Activity:
Among the entries below, find every line that has "agent" and pull it out.

Available records:
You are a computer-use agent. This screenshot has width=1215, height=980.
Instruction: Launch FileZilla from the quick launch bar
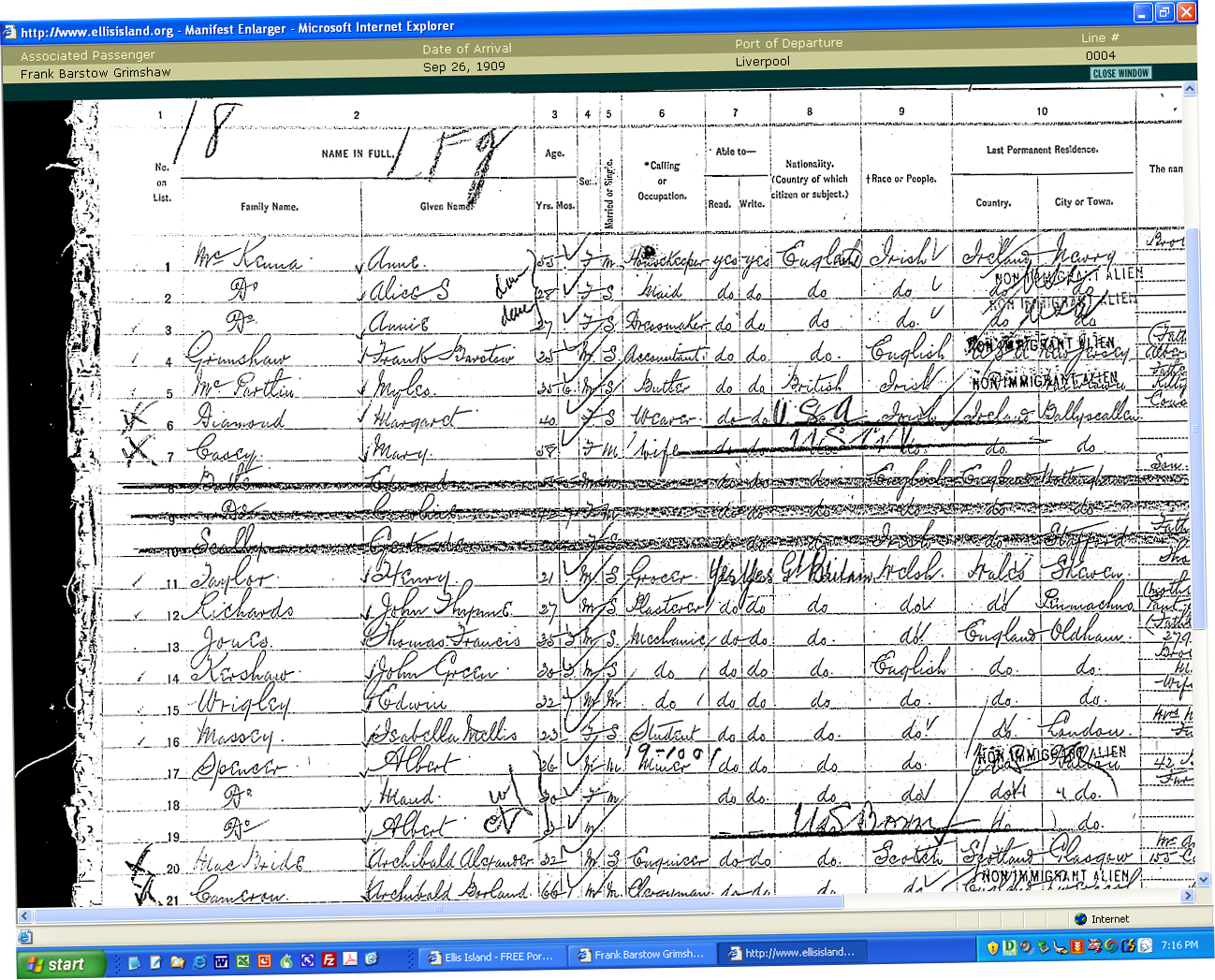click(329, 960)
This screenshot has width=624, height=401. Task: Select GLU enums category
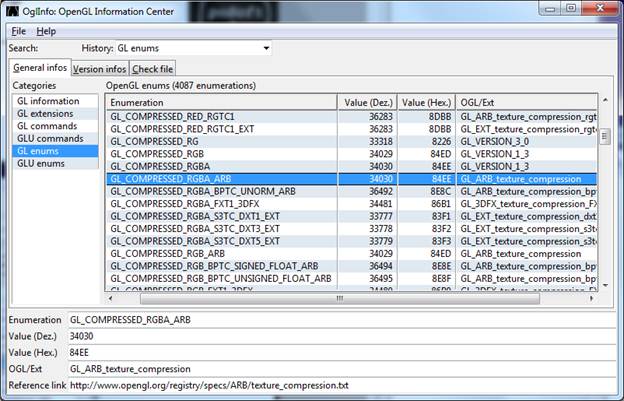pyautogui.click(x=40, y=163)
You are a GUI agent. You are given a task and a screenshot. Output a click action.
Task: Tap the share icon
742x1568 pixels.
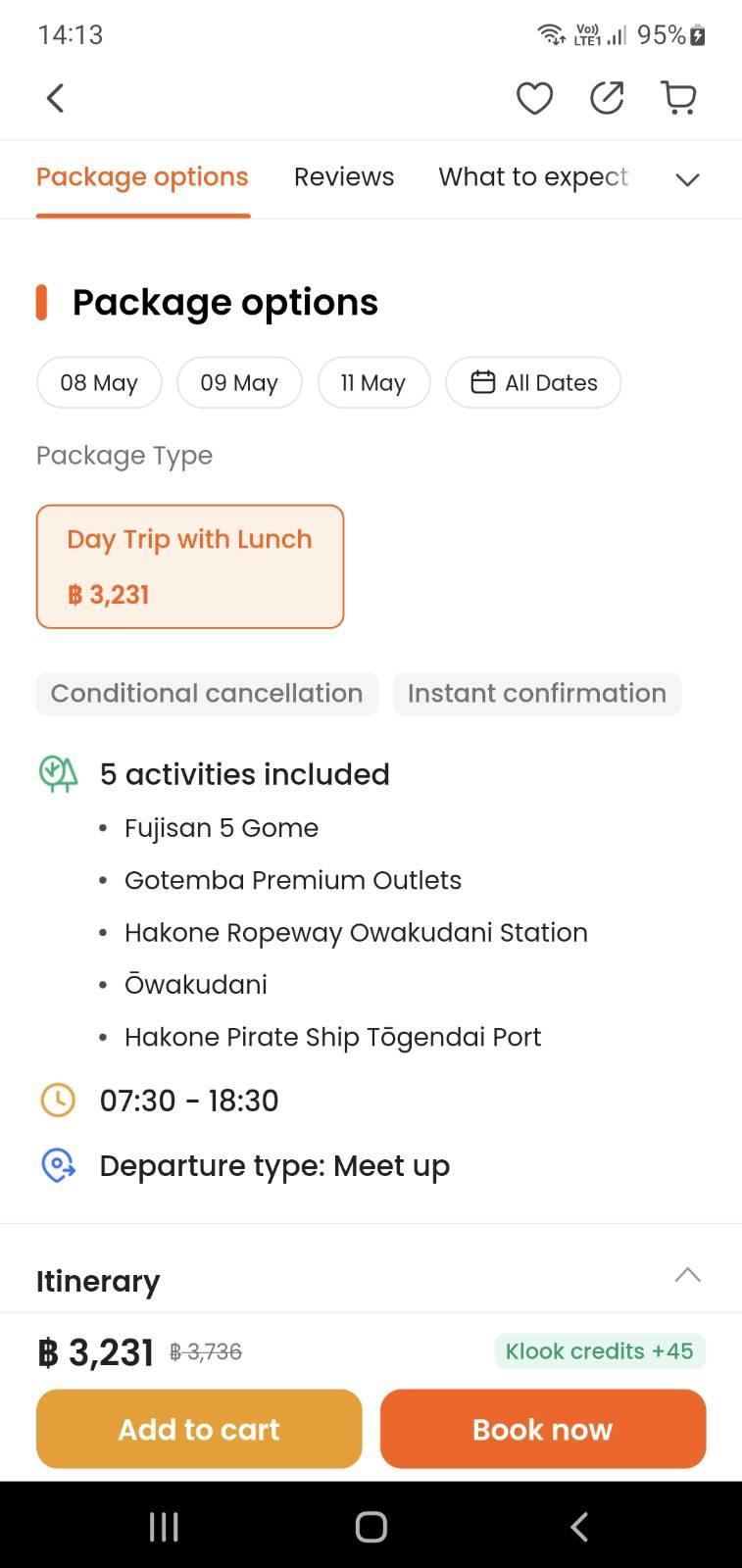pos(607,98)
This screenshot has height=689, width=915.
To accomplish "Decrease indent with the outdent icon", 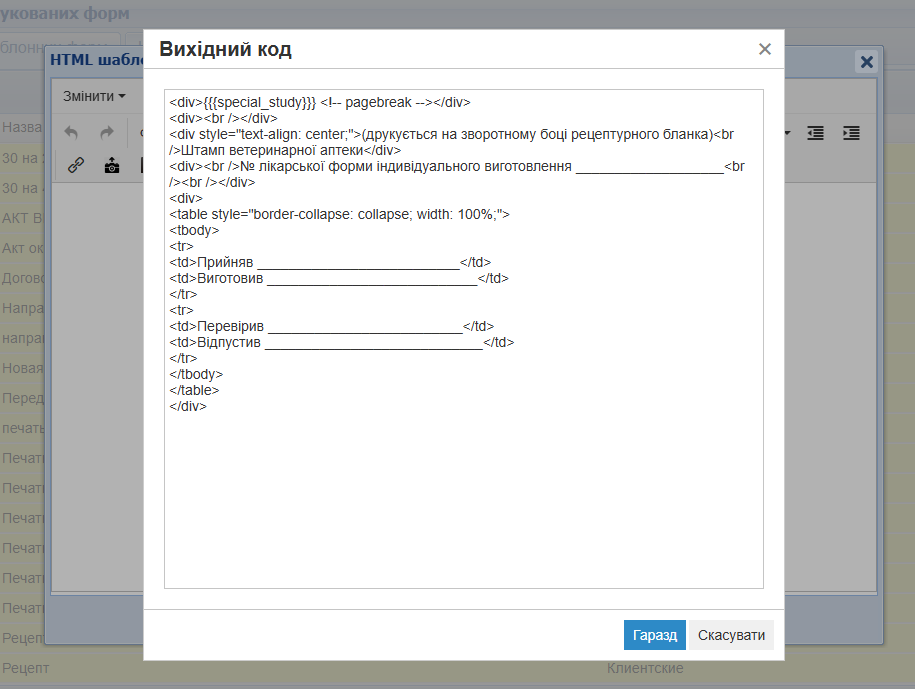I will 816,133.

* * *

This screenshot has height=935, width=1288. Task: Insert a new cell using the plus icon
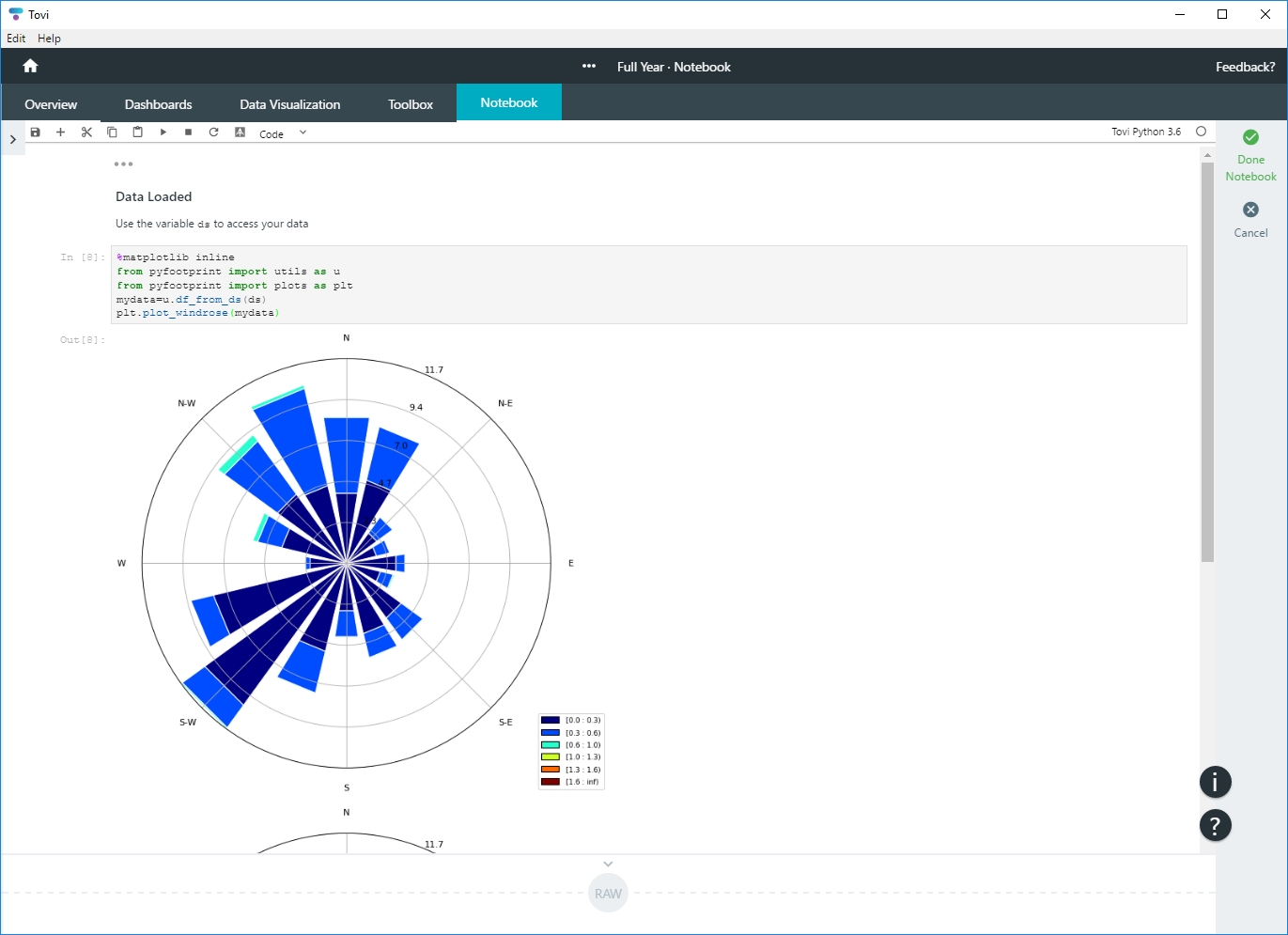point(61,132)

Answer box:
You are a computer-use agent. This screenshot has width=1215, height=980.
You are a GUI agent. You are given a task and a screenshot. Output a click action.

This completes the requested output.